> **TASK PROMPT**
With the pictures excluded, repeat every entry exactly.

(Screenshot grounding data)
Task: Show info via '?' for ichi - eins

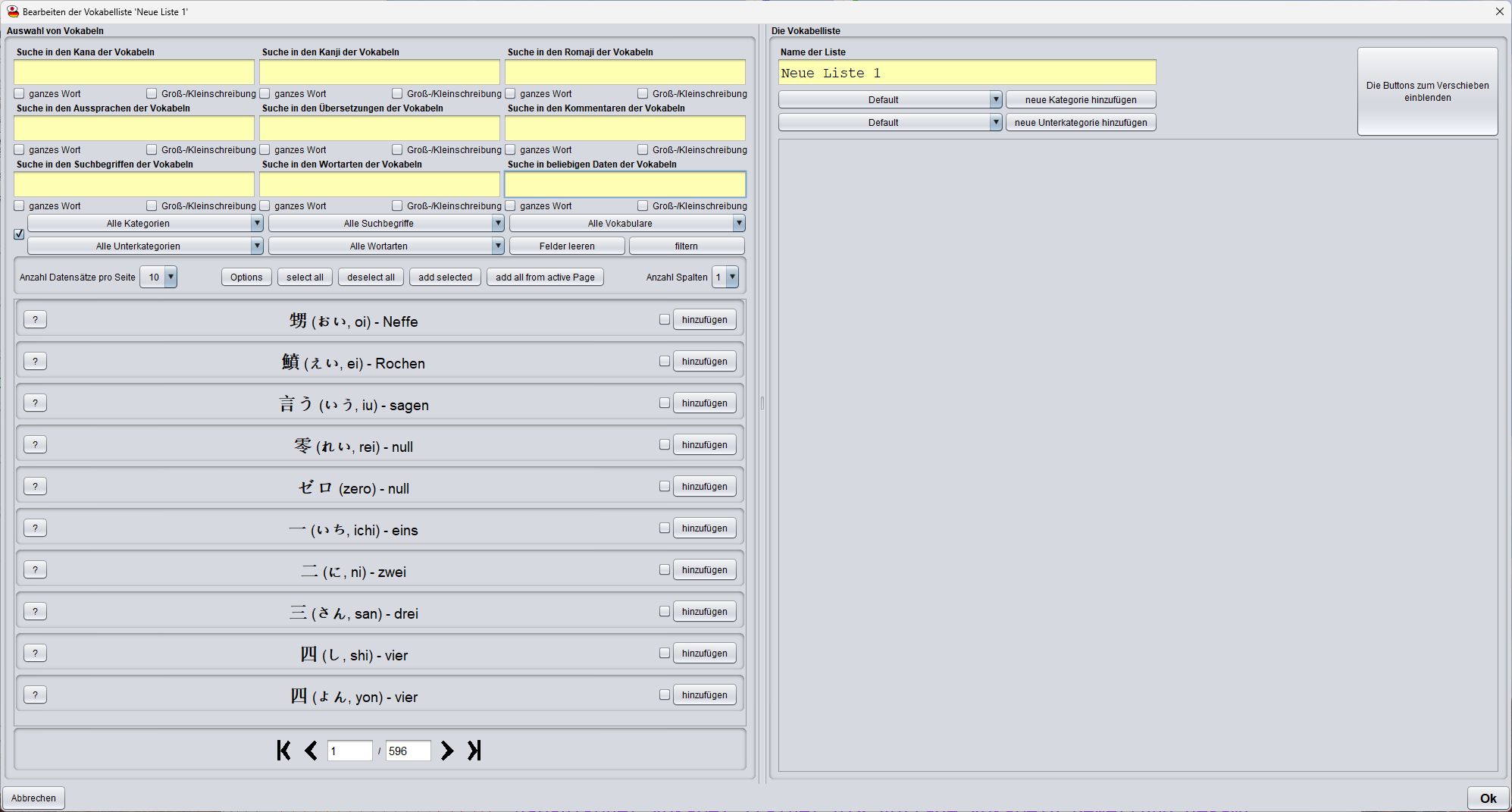Action: 35,528
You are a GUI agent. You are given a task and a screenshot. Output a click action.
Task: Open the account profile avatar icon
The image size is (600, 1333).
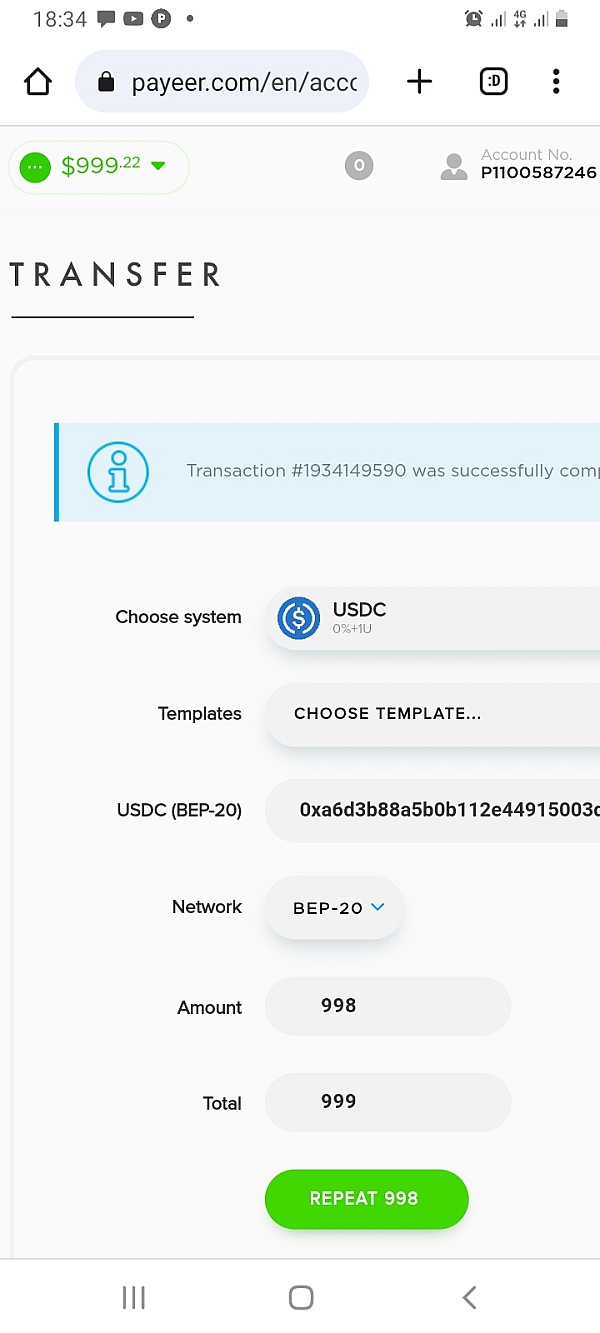click(x=454, y=167)
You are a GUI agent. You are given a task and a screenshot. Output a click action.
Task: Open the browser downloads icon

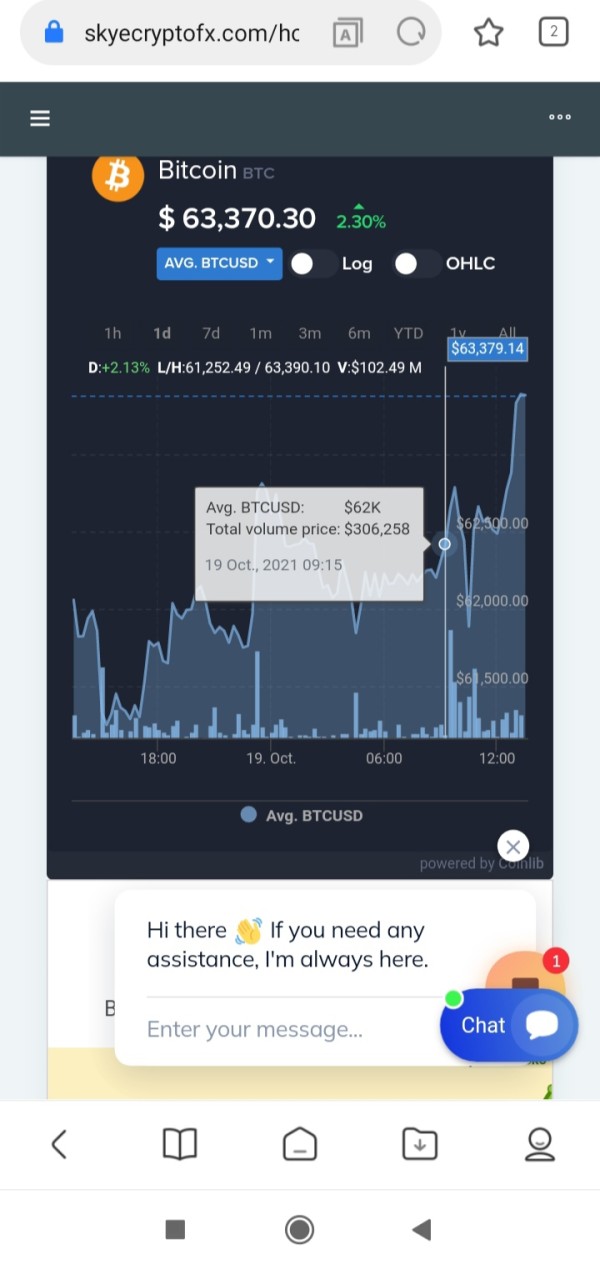(420, 1143)
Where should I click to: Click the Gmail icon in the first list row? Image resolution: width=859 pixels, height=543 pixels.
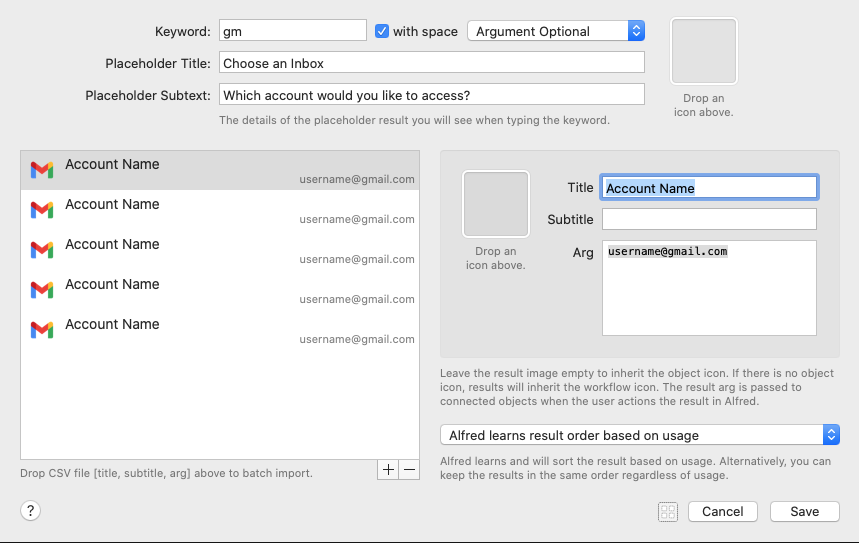(41, 170)
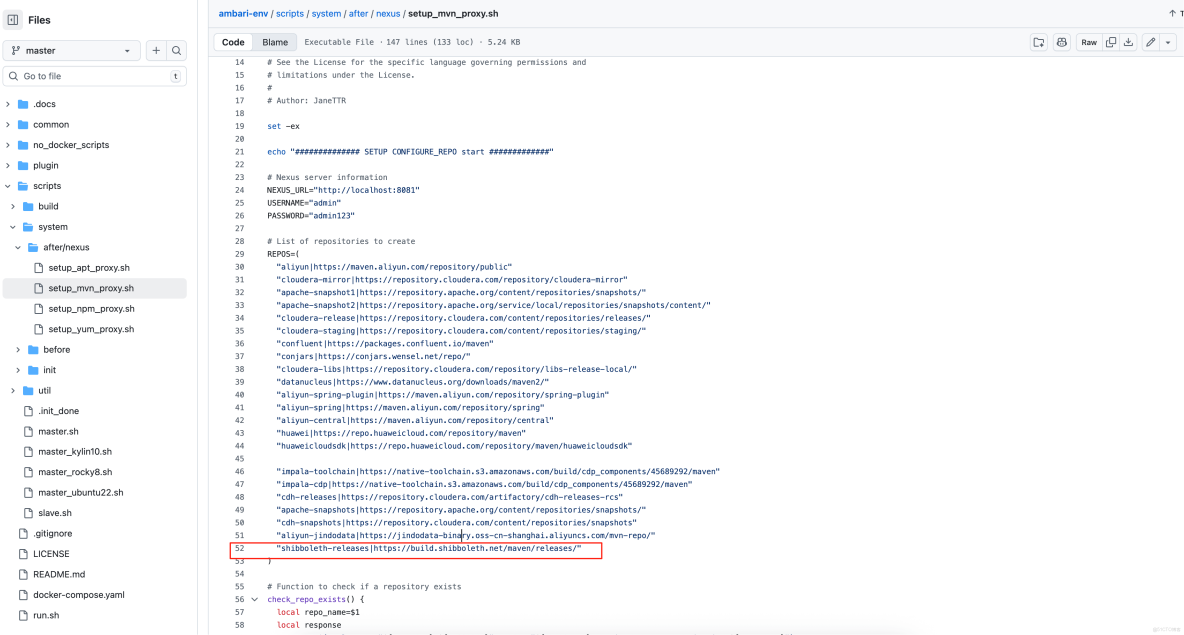Download setup_mvn_proxy.sh via the download icon
This screenshot has width=1184, height=635.
[x=1130, y=43]
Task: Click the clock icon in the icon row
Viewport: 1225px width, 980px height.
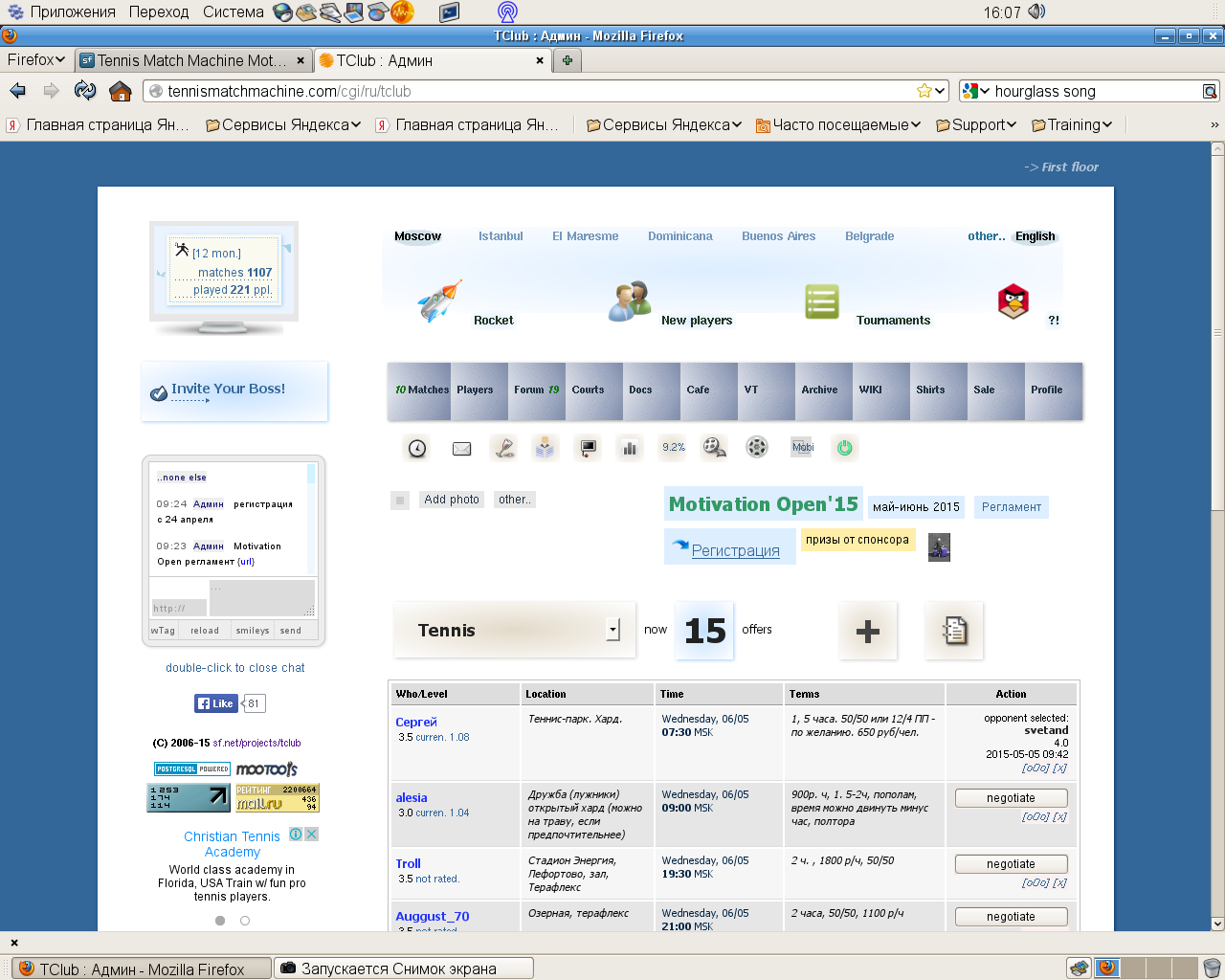Action: 417,448
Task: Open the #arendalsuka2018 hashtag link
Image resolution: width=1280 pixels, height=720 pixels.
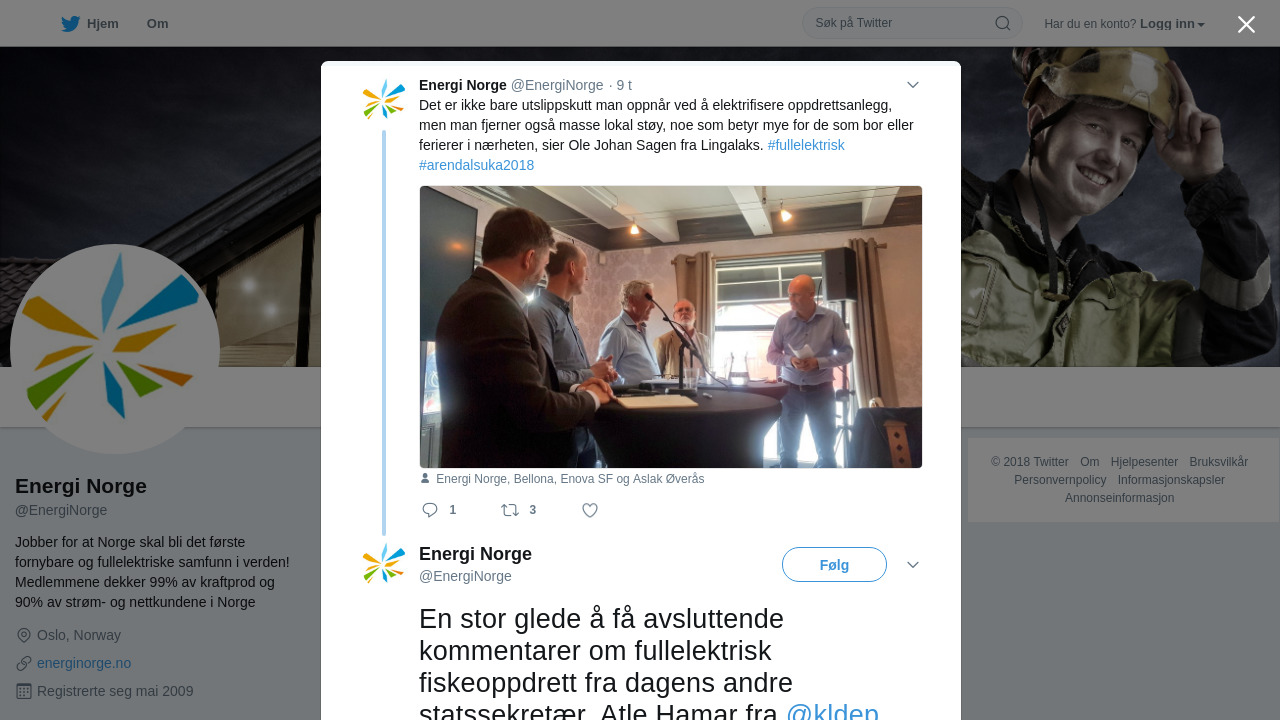Action: (477, 165)
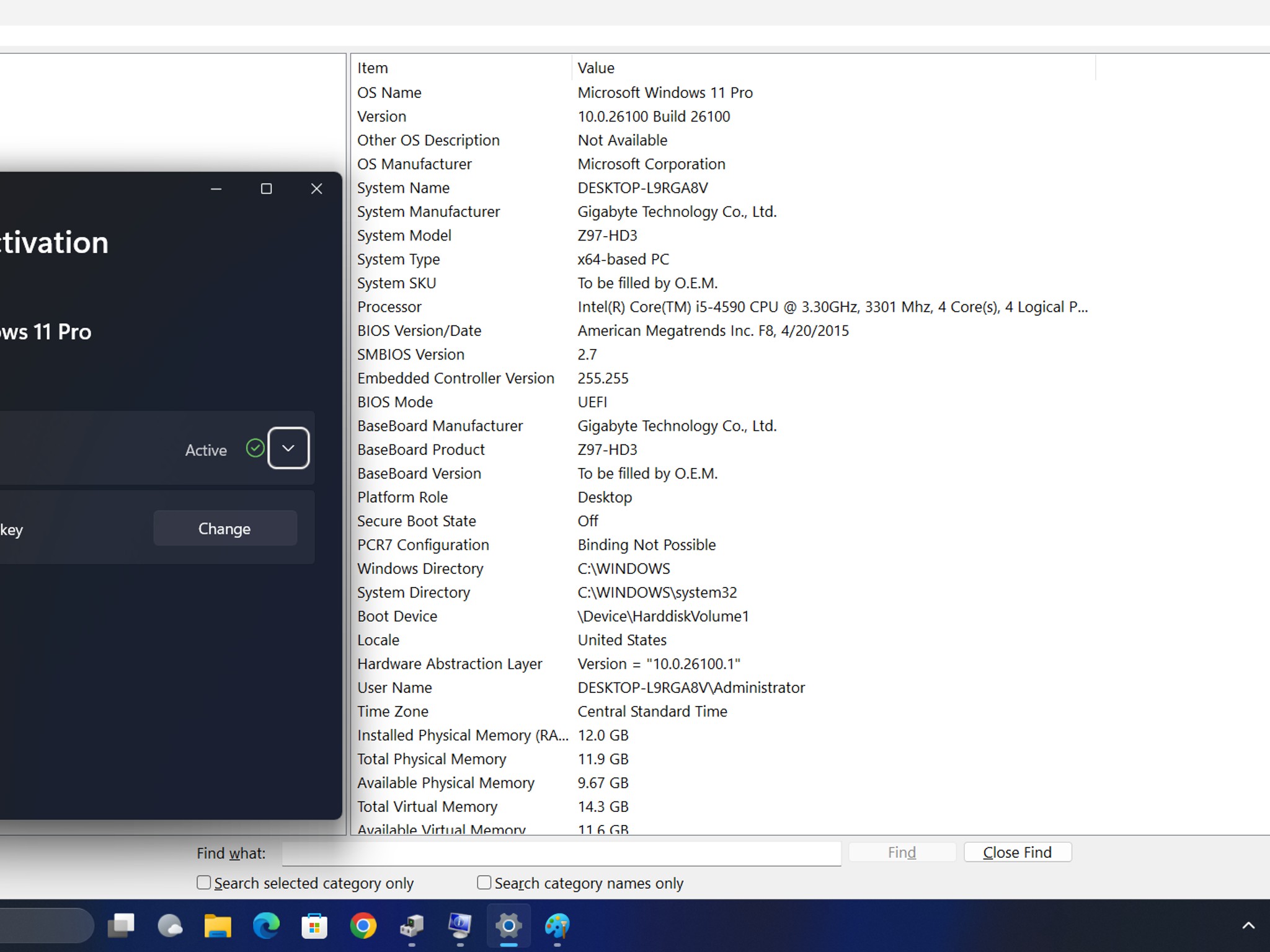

> **YOUR SOLUTION**
Task: Show info via '?' for ichi - eins

Action: 35,528
You are a GUI agent. You are given a task and a screenshot. Output a click action.
Task: Open the account profile avatar icon
The image size is (600, 1333).
click(x=454, y=167)
You are a GUI agent. You are given a task and a screenshot. Output a click action.
Task: Open the browser downloads icon

(420, 1143)
Where should I click to: Click the Gmail icon in the first list row? Image resolution: width=859 pixels, height=543 pixels.
(41, 170)
Download setup_mvn_proxy.sh via the download icon
This screenshot has width=1184, height=635.
[x=1130, y=43]
Task: Click the clock icon in the icon row
Viewport: 1225px width, 980px height.
Action: 417,448
Task: Open the #arendalsuka2018 hashtag link
Image resolution: width=1280 pixels, height=720 pixels.
Action: (477, 165)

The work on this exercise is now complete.